By contrast, my sister and niece moved in with my parents for a time when she was going through a divorce. I know single parents, and families in which both parents are working, whose parents move in with them to help with child care. In many families, it's just expected that the generations will live together—and it doesn't really matter so much whose house it is, technically. Everyone is welcome. It's just the right thing to do.

Families also tend to combine households to share expenses when financial hardships come into play. I'm hearing from more and more grandparents who move in with their adult children because they have lost jobs or because the stock market's fall has dashed their retirement dreams. And just as many grandparents tell me their adult children and grandchildren are moving in with them because of job changes, home foreclosures, and incomes insufficient to make ends meet. American families tend to come together in tough economic times, and the current recession is no exception.

When it comes to generations living together, the setting fosters a mutually beneficial exchange that extends beyond the financial advantages. Children get some extra-special attention from loving adults. And people who grew up with grandparents living in their homes seem to know them on a more personal level. In multigenerational homes, grandparents tend to be central characters in these grandkids' life stories, as opposed to part of the peripheral supporting cast. A sense of generational responsibility and the importance of transferring knowledge across the generations are well ingrained. Family history and cultural heritage are constant companions to members of multigenerational households.

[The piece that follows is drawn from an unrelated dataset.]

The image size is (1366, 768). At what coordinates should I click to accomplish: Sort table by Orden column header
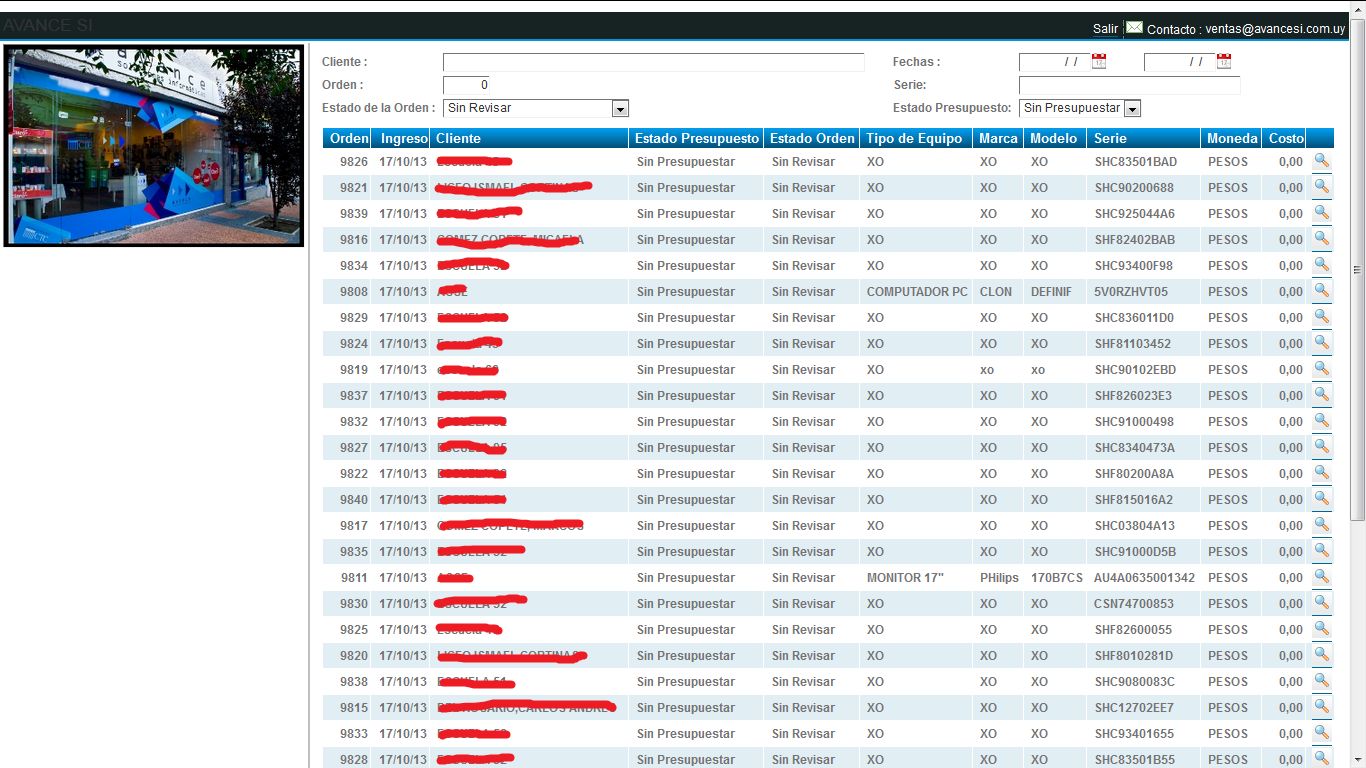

Older grandparents who joined the household because they needed care or because it wasn't safe for them to live alone can receive loving care from family members or closer supervision by caregivers outside the family. Quality of life is often better for older family members living with the younger generations, because the older ones do not become isolated. The energy of all the life stages is around them, and they are more than observers.

While I believe the benefits of multigenerational households outweigh the risks, there are definitely points of potential conflict. If Marian Robinson moves into the White House, with its 35 bathrooms, she probably won't have to compete with her granddaughters for time in front of the bathroom mirror like some grandparents do. But even with five full-time chefs, she may have to negotiate meal schedules if her preferred mealtimes aren't in sync with the rest of the family's!

Here are a few tips to consider if you are living in a multigenerational household or are planning to combine households:

•  Communication is the key to peaceful multigenerational living. Have regular family conferences to discuss issues before they become problems. If you are all just moving in together, ask family members of all ages to talk about how they expect life to change, including what they want, what they are excited about, and what they fear. Be specific: If grandparents are helping with child care, how much time will they spend babysitting? What role will grandchildren play in elder-care tasks? How do family members want to handle cooking and mealtimes? It's a great way to see where friction may occur and to head it off at the pass.
•  Decide how the living space in your home will be used. It's important that grandparents and grandchildren have their own places—bedrooms, maybe sitting rooms, or even corners of rooms—for favorite chairs, places to watch television, or study areas for homework. People feel more comfortable when they each have little patches of real estate to call their own.
•  Make sure grandparents have the opportunity to live their own lives. This is important, whether they are highly active and independent, or if they are being cared for. Opportunities to see friends, to continue activities they enjoy, and to have downtime, are important at any age.
•  Consistency will help minimize the inevitable disruptions. Keep to such routines as mealtimes and bedtime rituals. Parents should also plan one-on-one time with their children and time for themselves—time to exercise and to keep up with their interests.
•  Facilitate grandparent–grandchild interactions. Make sure they have fun times together. Many times, especially when living together, grandparents and children develop special, shared interests that create bonds and positive memories.
•  Who's in the middle? Often, parents are in no-man's-land trying to please the older and younger generations. If that describes your situation, take care of yourself: Get plenty of rest, make your time a priority, and get support if you need it from a caregiving-support group. You can't be expected to take care of everyone if you are running on empty.
•  Be realistic. Only so much furniture can fit in a house; people can only be expected to change so much over a lifetime; teenagers are only going to want to hang out with their grandparents so much; elders will only be able to handle a certain volume level on the stereo; there are only 24 hours in a day; and you can only be in one place at a time, no matter how much everyone needs you.
Capitalize on the opportunities you have with multiple generations in the household. Share stories, look at photos, research family history, and record these things in audiotape or in a video. Have fun and treasure the time. While multigenerational households may be an increasing trend, they can enjoy opportunities many families will never have.